Crutching around, at least in some areas, it is indeed very true. I am at risk of falling. Indeed, I have fallen to the chagrin of my Borg-like right foot, when pressure was placed on it before it was time for it to bear weight. Falling is a danger when I move too fast for my own good on the crutches. It's just not the safest way to travel.

As I started reflecting deeper though, I came to realize the moral truth in the bracelet. I am indeed a fall risk. I know my own faults too well, and Satan does too. He wants to pull me, push me to fall, fall away from my Beloved. I am at a constant risk of falling into sin, of falling in love with creation neglecting to love my Creator. I am at risk of falling for the distractions of Doctor Who: Season 6 away from the calling of study I have received from the Lord while I finish my last semester.

I go even further though. If you look past my bracelet, you see my body, my humanity. It speaks its own language, and its weakness is a constant reminder that I am a fall risk. My inheritance of original sin and my previous revelries in personal sin make me liable. Even as I grow in union, which is slow, that liability will never cease.

The only insurance that I have is Christ. It is He who will catch me. It is He will even after I fall pick me up and restore me by His infinite mercy. It is He who will be next to me as a perpetual support. He never leaves His beloved. Although I may feel that I crutch alone, I crutch with the strength provided me by Him.

▶ _Stored data_
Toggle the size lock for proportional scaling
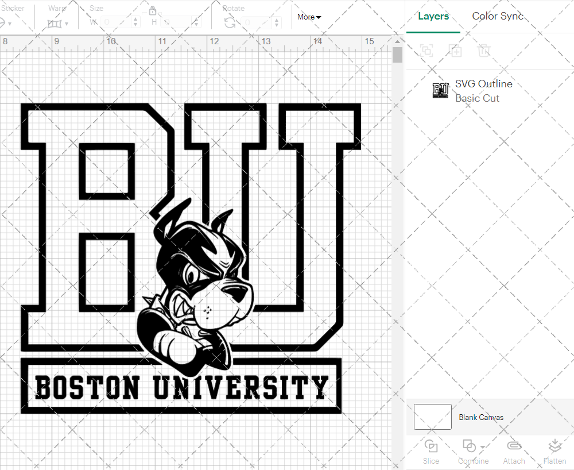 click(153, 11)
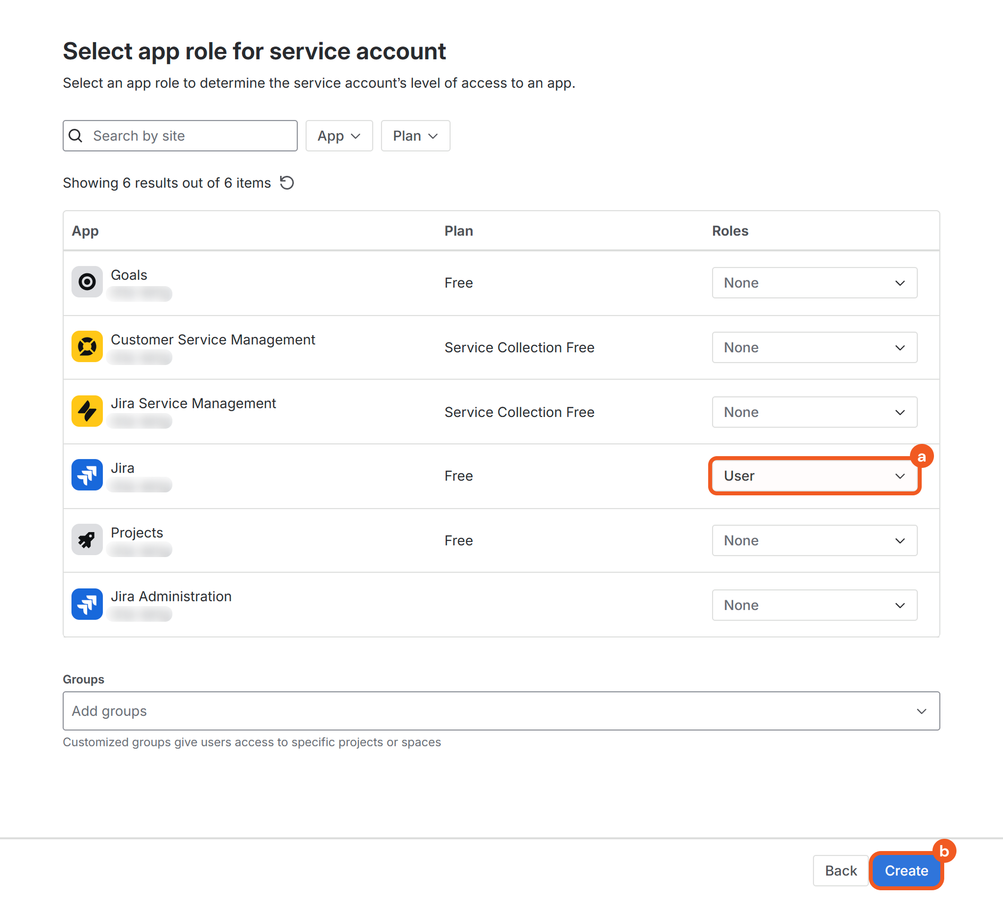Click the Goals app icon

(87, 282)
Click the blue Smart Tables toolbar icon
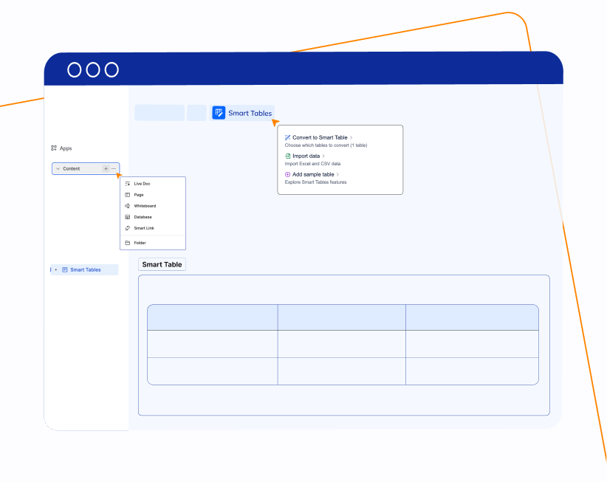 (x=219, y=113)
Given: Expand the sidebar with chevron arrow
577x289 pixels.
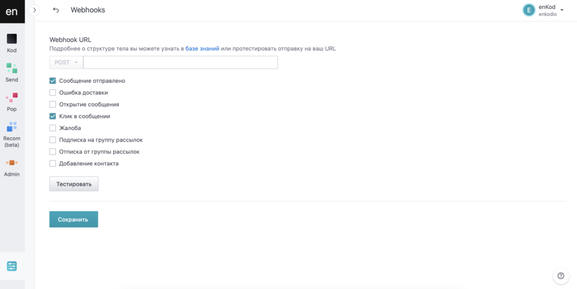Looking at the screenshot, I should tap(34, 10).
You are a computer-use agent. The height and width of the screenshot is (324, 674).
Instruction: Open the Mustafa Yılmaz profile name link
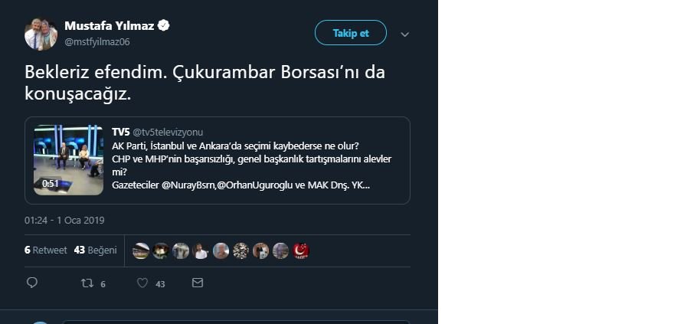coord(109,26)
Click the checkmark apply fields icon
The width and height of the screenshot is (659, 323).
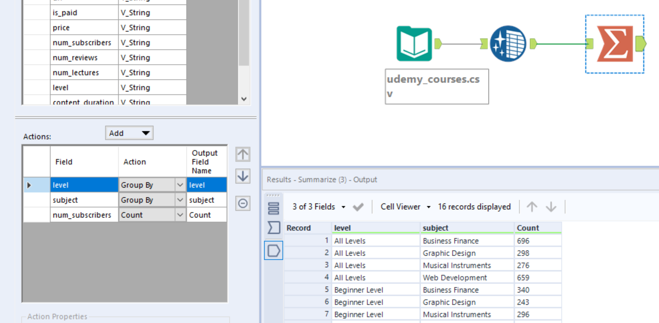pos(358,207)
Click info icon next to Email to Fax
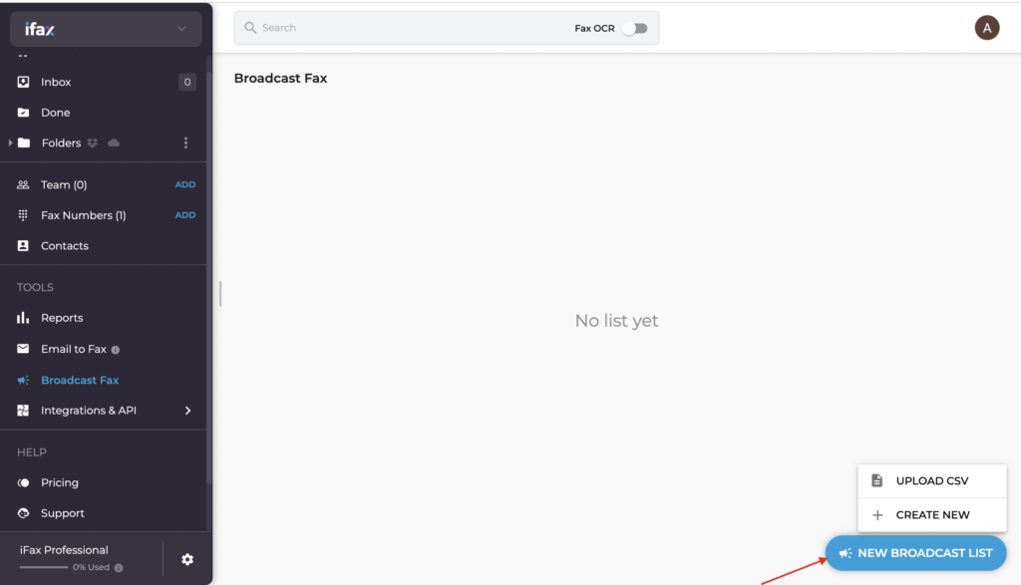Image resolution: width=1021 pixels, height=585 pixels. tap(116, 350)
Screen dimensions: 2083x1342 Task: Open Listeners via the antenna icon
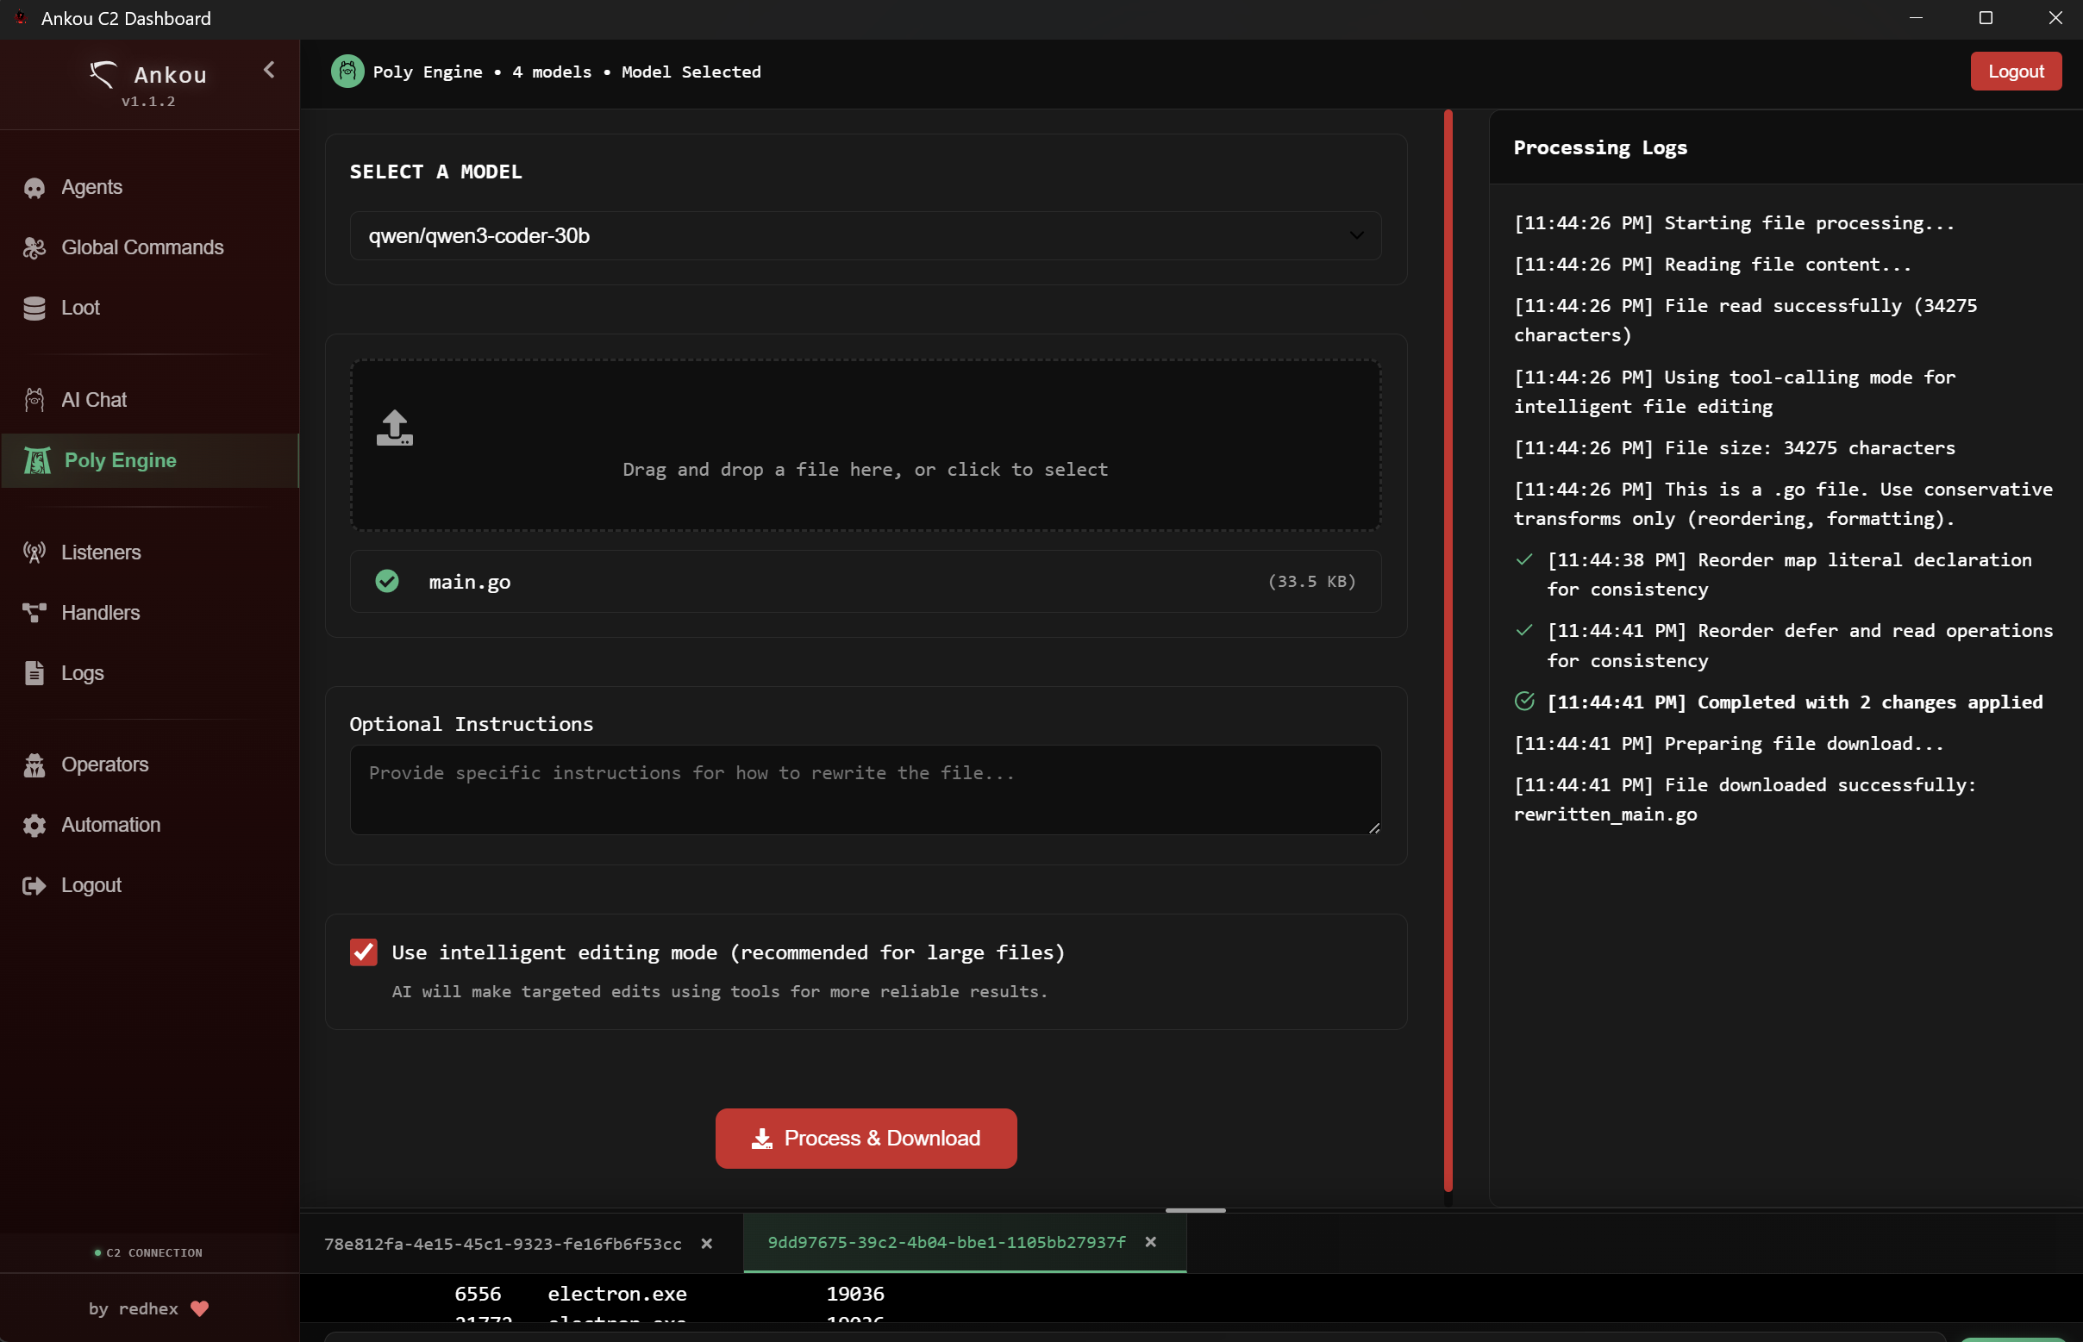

▶ _Short problem_
Summarize the reflection on being a fall risk above in two sentences.

▶ _Answer below_
On crutches the writer is at real risk of falling and has already fallen, and also sees a moral truth in the bracelet: a constant risk of falling into sin and away from God, a liability rooted in original sin and personal sin that will never cease. The writer's only insurance is Christ, who will catch the writer, pick the writer up after a fall, and stay alongside as a perpetual support.